On above IQ topic posts, I could add my ruminations and may do so in existing Sandpit.
@GrueBleen
Yes I do know about Binet and the development of IQ testing. A fellow PhD back then was and still is – she’s a professor now – working in that field. We talk and I was a participant in some of her experiments that involved measuring cognitive abilities.
It was the murcan’s who ruined the idea of testing for deficits and instead used the concept of testing to work out who is the alpha male and who should win. I tried to read “The Bell Curve” by that charlatan Charles Murray but threw it across the room when I read in the introduction how he imagined primitive men sitting around a fire discussing who was the most intelligent.
My lack of intelligence in some areas is real though. In some ways and I have accepted it now, I am quite stupid while still having a very high IQ. I don’t believe that the current understanding of high functioning autistics is anywhere near reliable or finished but it is useful to keep up with the trends. And there is a lot of interest in atypical neurological functioning; as if there is a neuro-typical brain.

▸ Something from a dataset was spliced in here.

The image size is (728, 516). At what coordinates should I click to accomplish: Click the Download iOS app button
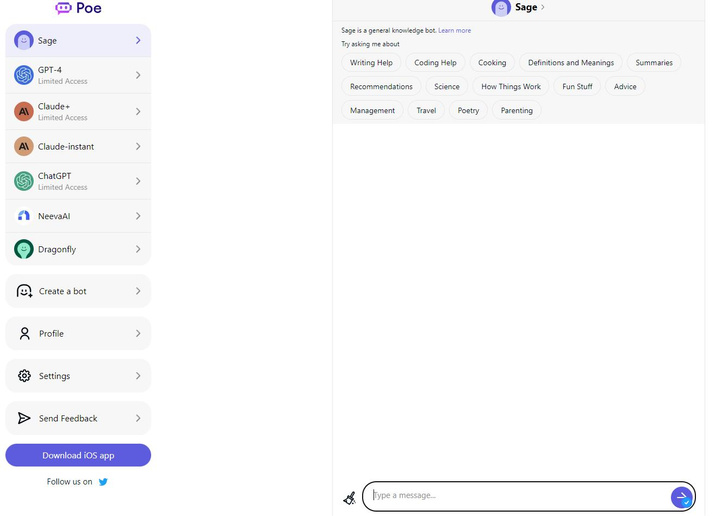click(78, 455)
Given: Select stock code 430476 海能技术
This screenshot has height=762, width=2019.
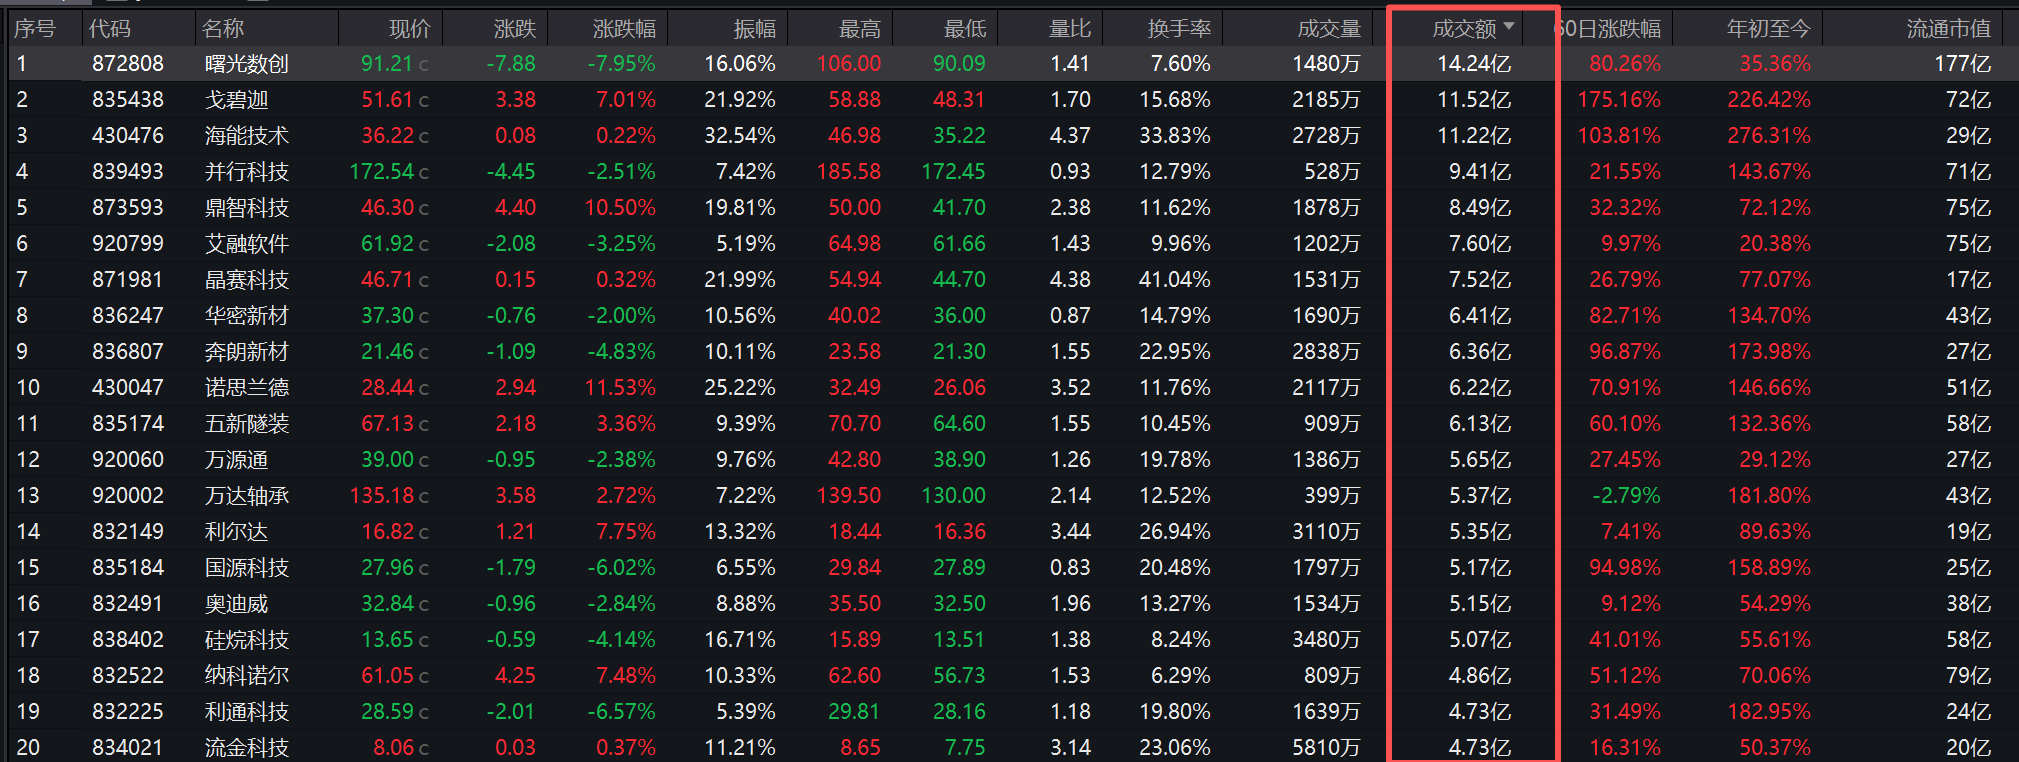Looking at the screenshot, I should click(x=128, y=136).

But don’t you see that the incompetence that you see, is just another judgement you make that is made on the basis of the belief that there is one way to do things. Of course we are incompetent at building competitive and exclusionary structures and institutions. That is not the way that our brains work and the systems that we have been building are not systems that will give all of us what we need to be happy and healthy and not need to create some of our neighbours as enemies.

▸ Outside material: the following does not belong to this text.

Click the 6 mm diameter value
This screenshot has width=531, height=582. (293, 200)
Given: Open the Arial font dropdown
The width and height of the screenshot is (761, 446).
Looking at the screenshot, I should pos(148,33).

I did do really well at uni but it was a regional uni but it was a regional institute that had become a uni and when the Dawkins money ran out my prof who had come from a real sandstone deserted ship to go back and I couldn’t go with the lab because I did not and do not have the organisational ability or the support and finances to manage such a big event.
So being over educated – very little demand for someone who likes playing with pivot tables and SPSSx where I live and being so socially inept and I suppose weird, nobody would give me a job and so the Centrelink psychiatrist gave me a diagnosis that put me on the disability pension. I did do a lot of marking but it drove me nuts trying to be absolutely fair and then the funds for marking got less and less and eventually dried up.

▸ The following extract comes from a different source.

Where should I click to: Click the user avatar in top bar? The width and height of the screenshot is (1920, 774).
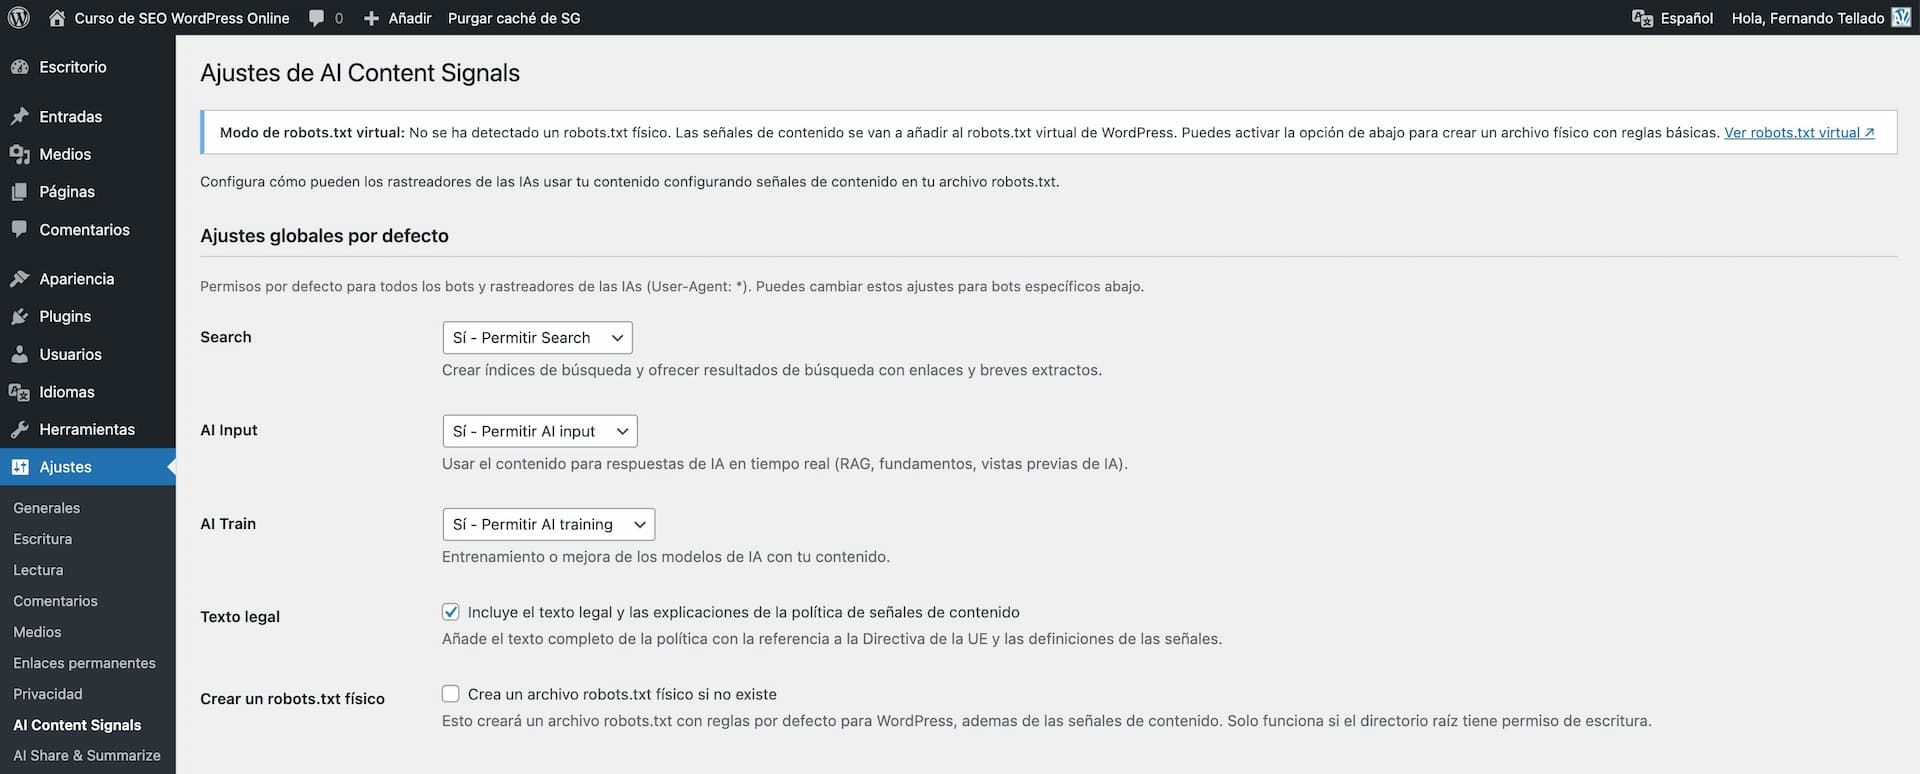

So now I make hats and live in a small town in the country and read lots of blogs. I actually have heard of the stumbling and mumbling blog but there are so many really really good blogs around being written by so many really really interesting and intelligent people. It has to be a good thing that people like you and I can talk like this.
@Julie Thomas
Marie Antoinette was just as deluded about the reality of the lives poor people lead as a well off neo-liberal economist today
If not more. Her chances to interact with French peasant were probably much less that a neo-liberal economist encountering a “gasp” taxi-driver.
Note however she was not the person who (translation) said, “Let them eat cake”. That was just a slander and then libel.
@jrkrideau
Your #91
“Brioche”, mate, “let them eat brioche”. Gotta get your slanders right.
@Julie Thomas
Your #90
No, I’m not of the opinion that there is “one way to do things”, I’m just of the opinion that there should be one outcome: that the things we do should work a lot better than they do. But we seem to be trapped into that old cycle: doing the same thing over again, hoping it turns out better this time.
Yes it is good to be able to talk like this, and if Ikono keeps his promise above (his #89), we can continue to, tomorrow and tomorrow and tomorrow. In Sandpit, where we should.